▶ Data provided:
★ ★ ★ ★ ★
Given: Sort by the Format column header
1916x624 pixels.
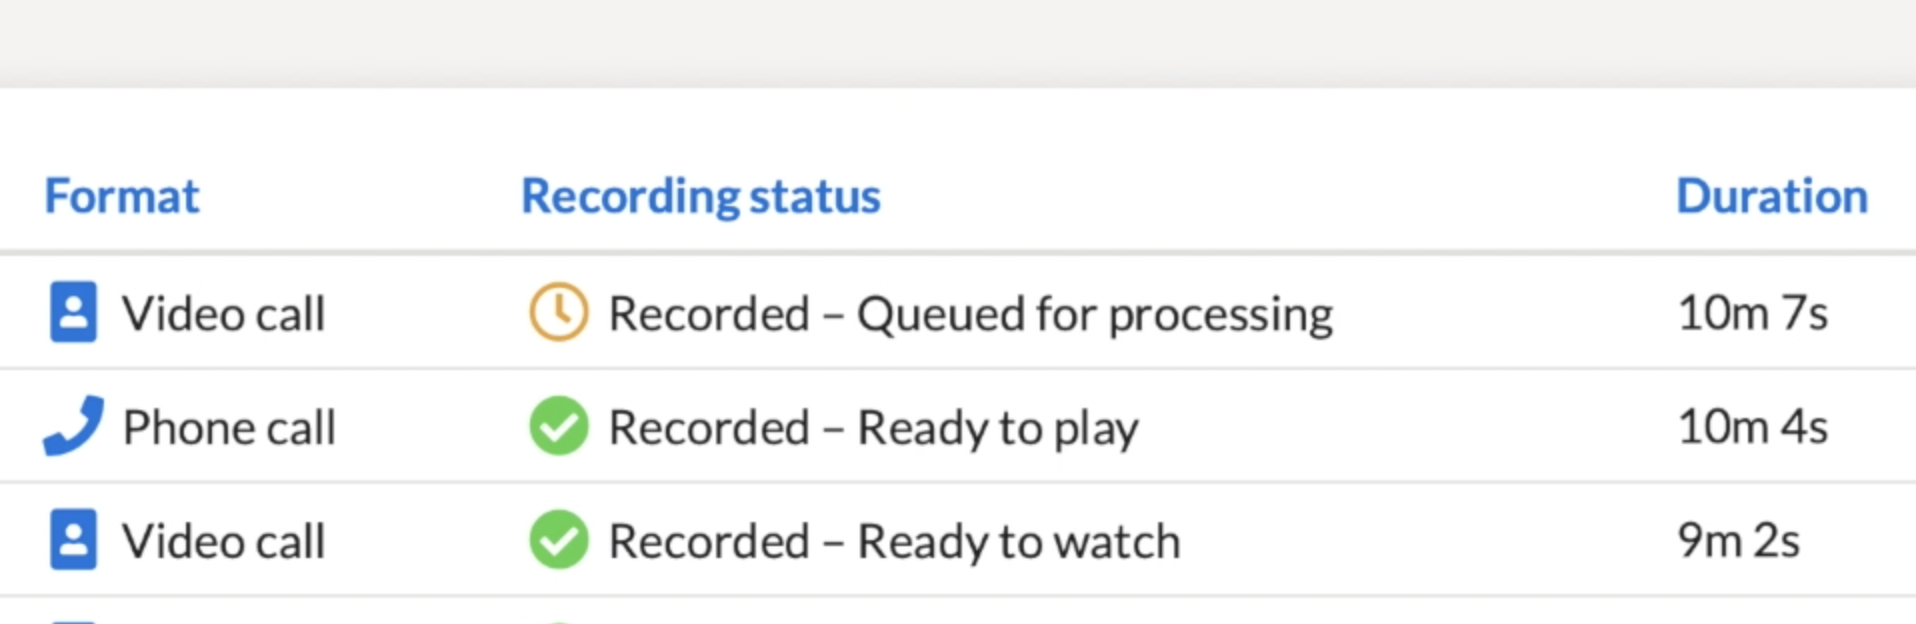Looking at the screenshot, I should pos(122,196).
★ ★ ★ ★ ★
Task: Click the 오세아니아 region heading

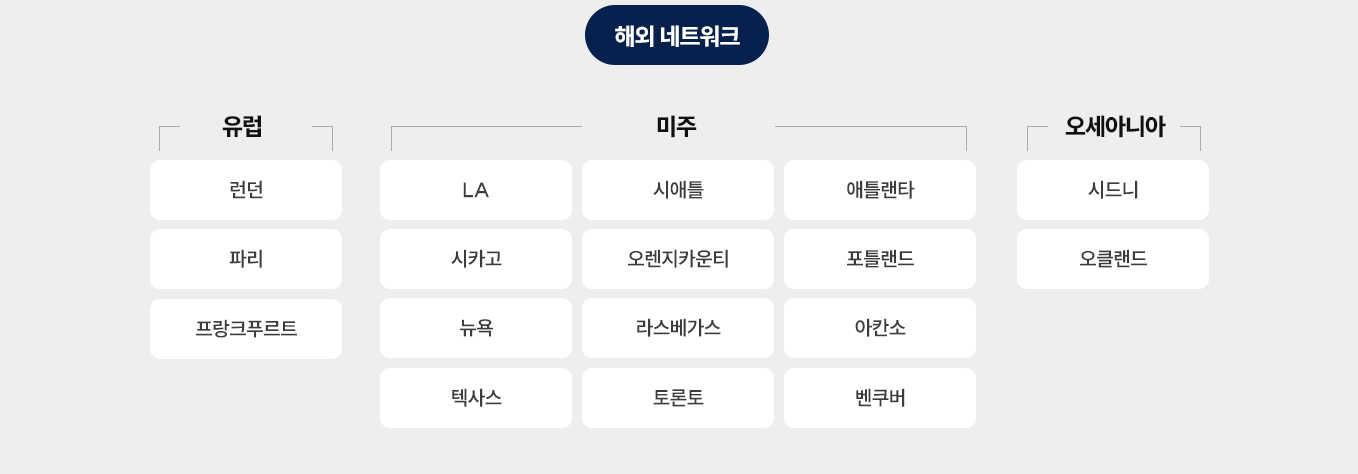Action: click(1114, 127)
★ ★ ★ ★ ★
▶ Do this: Copy the items from the line with "Given: Sort by the Format column header" to the line with "Looking at the", keeping both of those lines. Leave the pictures out of your copy.

▶ Output for this exercise:
Given: Sort by the Format column header
1916x624 pixels.
Looking at the screenshot, I should pos(122,196).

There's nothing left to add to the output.